Existing image management systems struggle to provide personalized sorting and searching of images based on user environment and tendencies, as they primarily rely on face detection and attribute analysis without considering user-specific context.

Innovation Solution

An information processing device and method that extracts faces from images, classifies them into groups, adds tags indicating relationships between persons, calculates closeness between groups, and generates person correlation data, enabling personalized image sorting and searching based on user environment and tendencies.

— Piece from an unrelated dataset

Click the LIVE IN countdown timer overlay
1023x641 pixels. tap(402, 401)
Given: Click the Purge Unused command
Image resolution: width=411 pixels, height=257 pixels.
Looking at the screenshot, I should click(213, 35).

Engineering Contradictions & Design Principles

VSEngineering Contradiction Analysis

1Extent of automation

If face detection and attribute analysis are used for image classification, then image sorting capability is improved, but personalization according to user environment and tendencies deteriorates

Engineering Contradiction:
Improveimage sorting capabilityVSAvoidpersonalization capability
Core Design Contradiction:
Extent of automationVSAdaptability or versatility

Solution Approach 1:

The system establishes feedback loops where user interactions with sorted images (selections, modifications, rejections) are continuously analyzed. The classification results are fed back to update user profiles and refine sorting algorithms, enabling the system to adapt to individual user preferences and behaviors over time.

Inventive Principle:
Principle #23Feedback

Solution Approach 2:

The patent implements dynamic classification criteria that adjust based on user context. Sorting parameters such as time of day, user location, recent activity patterns, and preferred categories are continuously updated. The system transitions from static attribute-based sorting to dynamic context-aware sorting that evolves with user behavior.

Inventive Principle:
Principle #15Dynamics

2Measurement precision

If detailed attribute information is detected and classified, then image classification precision is improved, but system complexity deteriorates

Engineering Contradiction:
Improveclassification precisionVSAvoidsystem complexity
Core Design Contradiction:
Measurement precisionVSDevice complexity

Solution Approach 1:

The patent divides the complex classification task into multiple independent modules: face detection module, attribute analysis module, context extraction module, and sorting execution module. Each module handles specific aspects of classification independently, reducing overall system complexity while maintaining comprehensive classification capabilities.

Inventive Principle:
Principle #1Segmentation

Solution Approach 2:

The system introduces intermediate data structures and processing layers between raw image data and final classification results. Attribute information is first extracted into structured formats, then enriched with contextual data, and finally processed by sorting algorithms. This intermediary processing simplifies the overall system architecture.

Inventive Principle:
Principle #24Intermediary (Mediator)

Data Source

PatentUS8682084B2Information processing device, method, and program
Publication Date: 2014.03.25 SONY GROUP CORP
  • US8682084B2 patent drawing
  • US8682084B2 patent drawing
  • US8682084B2 patent drawing

AI summary

An information processing device includes: an extracting unit configured to extract a face from an image; a grouping unit configured to classify the image extracted by the extracting unit into a group; an adding unit configured to add to a group generated by the grouping unit a tag indicating relationship between persons within the group; a closeness calculating unit configured to calculate the closeness of the person of the face from distance between groups generated by the grouping unit; and a person correlation data generating unit configured to generate person correlation data including at least the tag and the closeness.